ACT Research Co. said orders for new trailers dropped 51% to 13,532 units, compared with 27,888 in June 2015.
“June orders were the lowest since July 2012, and cancellations were at the highest rate in a few years, as far as we measure it, as a percent against the existing backlog,” Frank Maly, ACT’s director of commercial vehicle transportation analysis and research, told Transport Topics.
Total cancellations rose to 2% — compared with 0.6% in May — and for dry vans it was 2.2%.
“Reefers were not immune, and there was pressure on some of the vocational side, too,” Maly said.
June “was kind of like the alarm going off” indicating the strong growth cycle has finally softened, said Don Ake, vice president of commercial vehicles at the research firm FTR. FTR pegged orders at 11,900, a 56% decline from a year earlier.
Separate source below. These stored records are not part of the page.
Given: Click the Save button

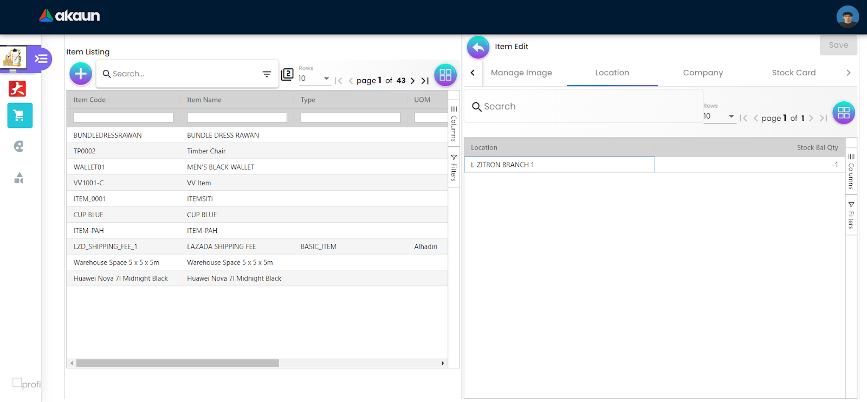Looking at the screenshot, I should 838,45.

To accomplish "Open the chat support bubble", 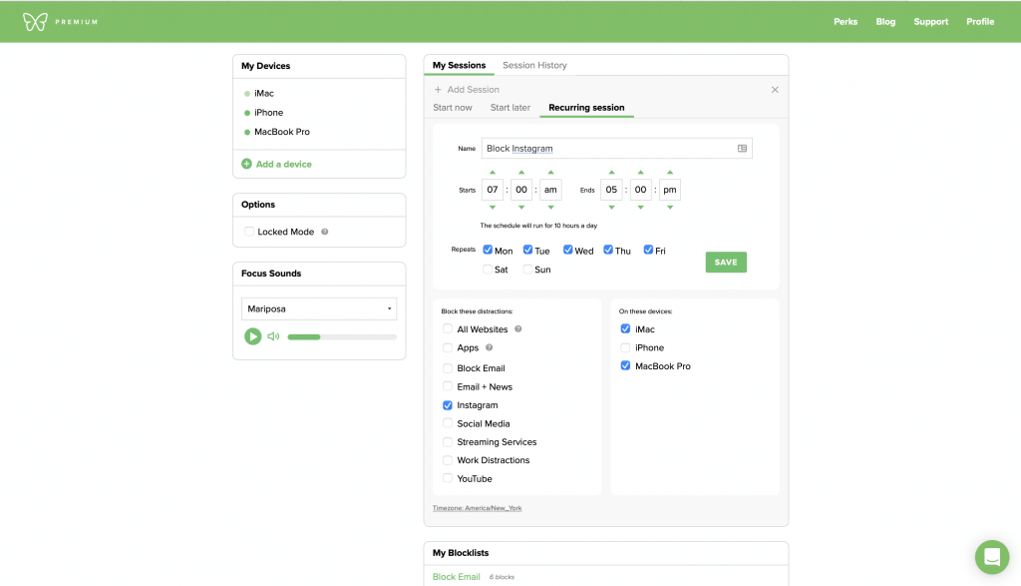I will point(991,556).
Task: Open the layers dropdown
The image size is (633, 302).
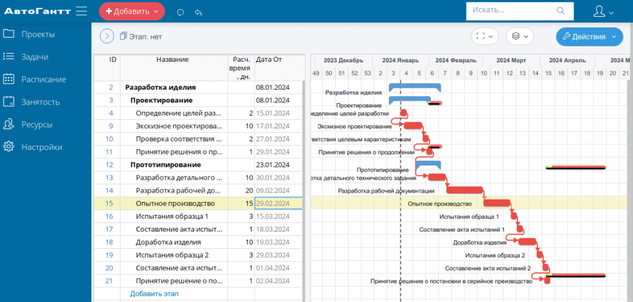Action: pyautogui.click(x=520, y=36)
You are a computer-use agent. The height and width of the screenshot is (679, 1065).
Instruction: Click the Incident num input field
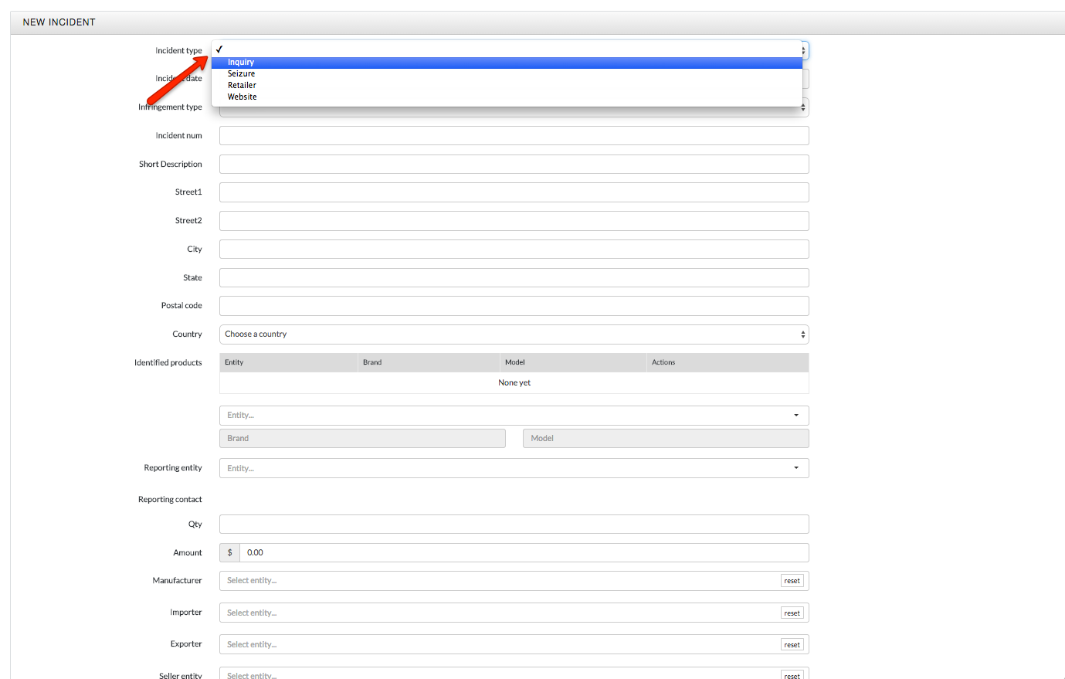514,136
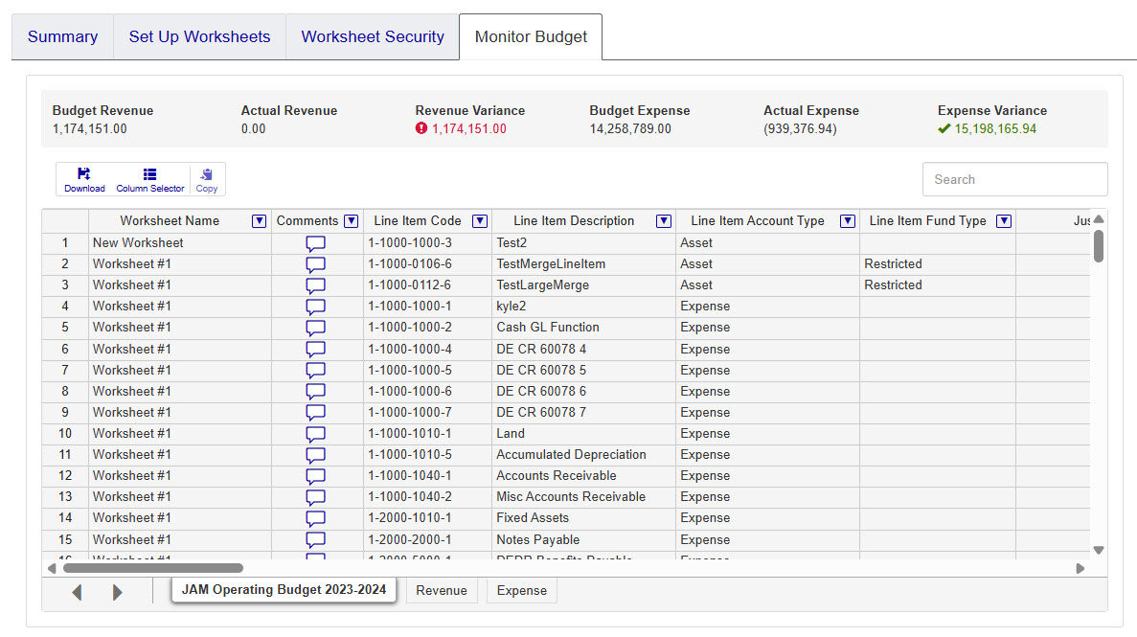Open Line Item Account Type filter
The image size is (1137, 637).
848,221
The backlog of trailers ordered but not built dropped by 15,000 units in June, Ake said, “likely a record drop for one month.”
Ake said his 2017 U.S. trailer build forecast is for about 250,000 units, calling that somewhat higher than typical replacement level due to continued reefer momentum and dry van replacements.
“The forecast assumes [gross domestic product] growth of 2%. If the economy doesn’t improve from current levels, the build will be lower,” he said.
“As far as backlogs go,” Richard Dauch, CEO of wheel manufacturer Accuride Corp., said during a recent earnings conference call, “we are still seeing replacement demand for 15- to 20-year-old trailers hold and maybe a little bit of pre-buy ahead of the upcoming GHG Phase 2 regulation’s impact that’s going to hit the trailer market this year.”
Phase 1 of greenhouse gases was aimed at trucks and their engines, but the proposed version of Phase 2 includes trailers made in 2018.
Larry Roland, director of marketing for Utility Trailer Manufacturing Co., also mentioned a possible pre-buy.
“2017 may even prove to be a better year than forecast for trailers, as some have suggested that we may experience a pre-buy ahead of the 2018 GHG requirements,” he said, but he declined to elaborate.
Meanwhile, Roland said Utility was “certainly experiencing a softening from years past, although the trend is still following a fairly typical pattern for this time of year.”
“I think it is likely we are past the peak, and we will see smaller orders going forward, at least in the near term,” said Glenn Harney, chief sales officer for Hyundai Translead. “Our backlog is still strong enough that we expect to finish 2016 at a nice pace.”
David Gilliland, vice president of national accounts at Great Dane Trailers said, “June was a very slow month for dry van orders. . . . We do expect that we have reached the peak in demand, and we are likely to see more traditional order intake and backlog into 2017.”
David Giesen, vice president of sales for Stoughton Trailers, said that industrywide dry van orders “were a bit low at 5,559. A normal June will have 6,000 to 8,000 new dry van orders, but new orders are historically lowest in the months of June, July and sometimes August.”
Asked about manufacturing capacity, Charles Willmott, chief sales officer of Strick Group, said, “A very smart fellow once told me, ‘The downturn always starts the day you sign the check for your capital expansion.’ There is always some truth in humor, and the current industry forecasts indicate the adage will hold true this time as well.”
Richard Giromini, CEO of Wabash National Corp., said in a recent earnings call that the additional capacity would have no effect this year, but in “2017 through 2018 is likely to be limited to maybe 15,000 to 20,000 . . . not the 30,000 to 35,000 units that have been talked about previously.”
Willmott said some manufacturers have failed to learn about trailer production cycles and history, “or they don’t care about supply and demand realities, and are motivated more by the arrogant belief that they will grab the needed market share at the expense of other competitors, and without regard to market stability or corporate profitability.”
“In the meantime,” he added, “we remain optimistic that the forecast for reduced demand in 2017 will be relatively modest.”